• _Reading text_:
PORTLAND, Ore.Freescale Semiconductor Monday (June 22) claimed its billionth sensor shipped at the IEEE's Transducers 2009 conference in Denver.
Freescale's micro-electro-mechanical systems (MEMs) unit, which was originally part of Motorola, has a 30-year history in sensors and is currently No. 1 in automotive sensors, according to market research firm iSuppli Corp.
To integrate its current line of MEMs chips and capacitive proximity sensors, Freescale (Austin, Texas) announced a Sensor Toolbox download that offers a common development software environment for designing with its sensors.
"A billion sensors and countingits been a good ride so far and its getting even better," said Jim Grothe, MEMS automotive marketing manager. "The automotive market is still strong, but other sensor uses are growing even faster in new markets for consumer, industrial and medical products."
Freescale's acceleration, pressure and proximity sensors can all now be evaluated using its Sensor Toolbox download. Designers can try out each Freescale sensor with Sensor Toolbox using a common graphical user interface (GUI) that includes demonstration, evaluation and tutorial modes. Each sensor type is demonstrated from the GUI with the Sensor Toolbox handling all the software issues for its Freeacale's line of development, interface and communications boards.
"Our Sensor Toolbox provides a customizable selection of sensor tools which use a unified architecture that is compatible with the same hardware and software," said Bryce Osoinach, systems and applications engineer at Freescale.
Each sensor has been mounted on a USB-enabled evaluation board that has been set-up to illustrate the various functions each sensor can perform. For instance, the accelerometer demonstration illustrates the functions of sensing orientation, shake, taps, freefall, motion, tilt, positioning, shock and vibration. Likewise, the MEMS pressure sensor demonstrates altimetry (elevation) and water-level monitoring, while the proximity sensors demo illustrates touch pad types and switch replacement techniques.

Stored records
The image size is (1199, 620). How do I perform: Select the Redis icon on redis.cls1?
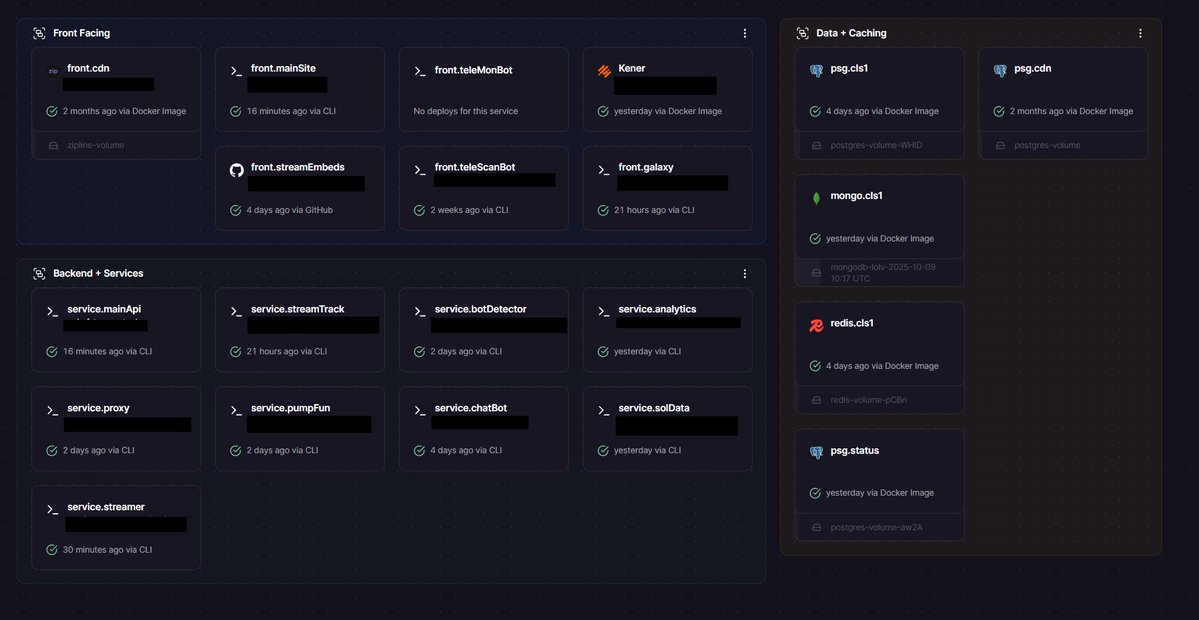(815, 325)
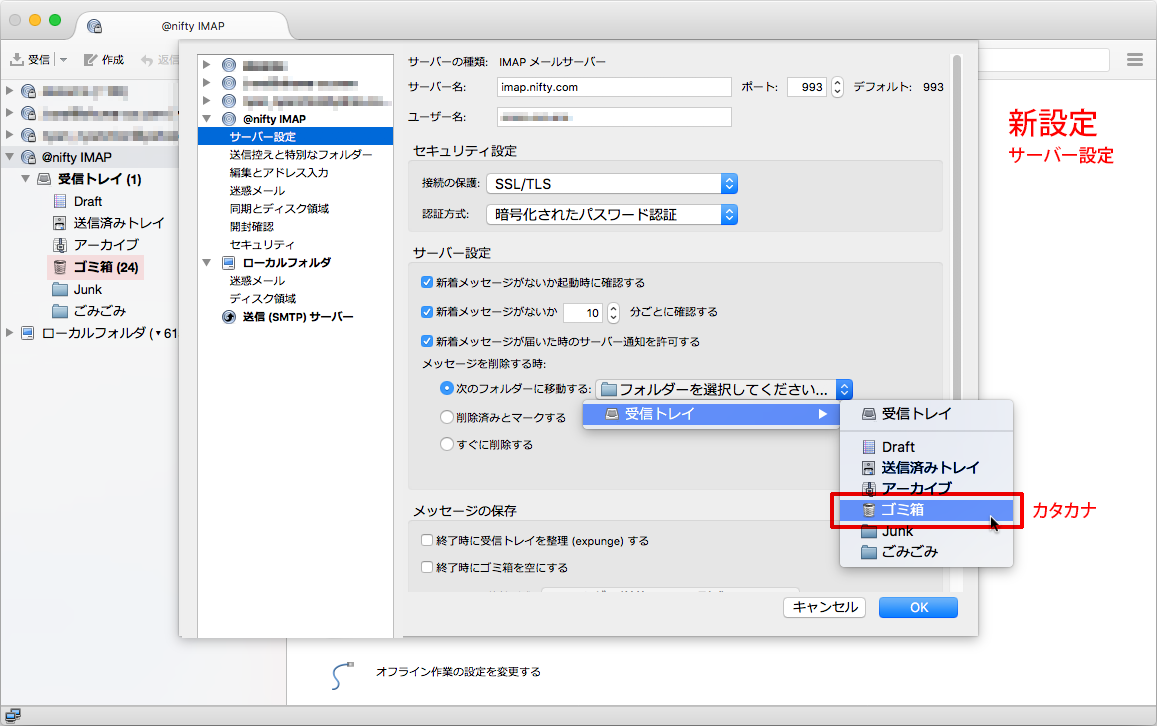Click the キャンセル button

pos(825,607)
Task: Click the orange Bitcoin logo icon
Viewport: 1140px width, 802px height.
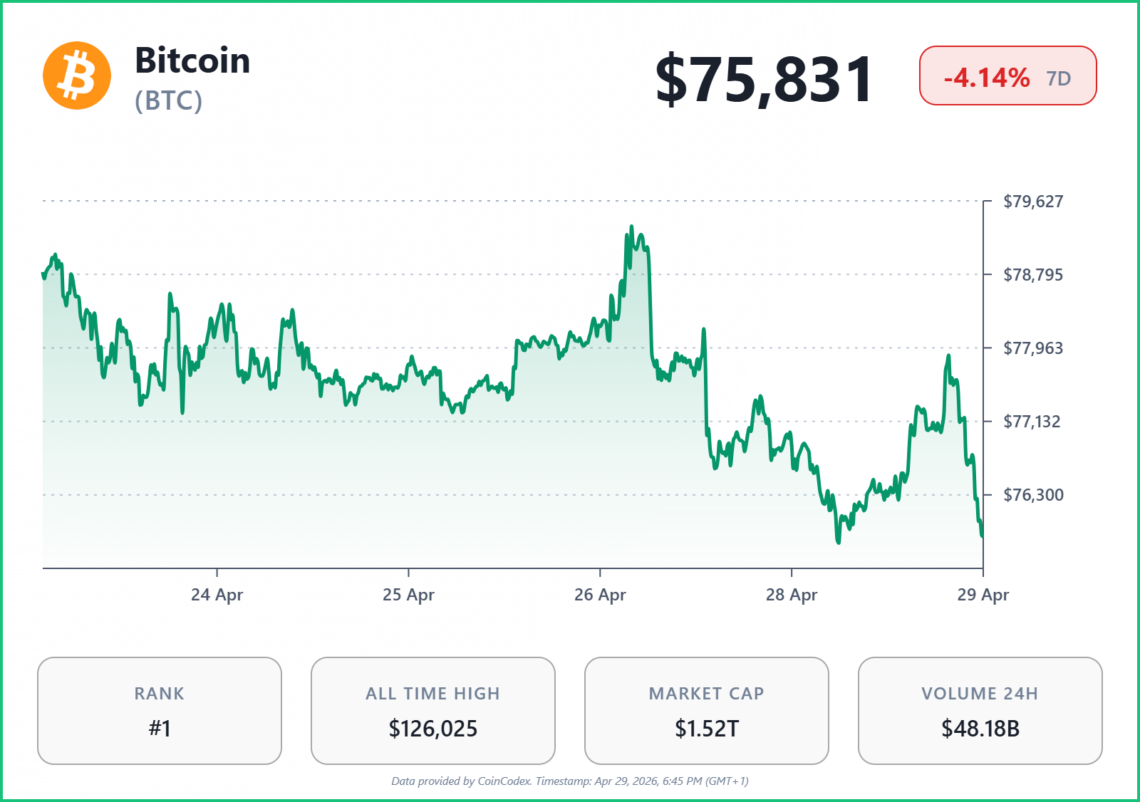Action: pos(75,76)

• _Exercise instructions_:
**a.** Which types of Freescale sensors does the Freescale sensor article say can be evaluated with the Sensor Toolbox download?
**b.** In the Freescale sensor article, what position does Bryce Osoinach hold at Freescale?

• _Results of the exercise_:
**a.** Acceleration, pressure and proximity sensors.

**b.** Systems and applications engineer.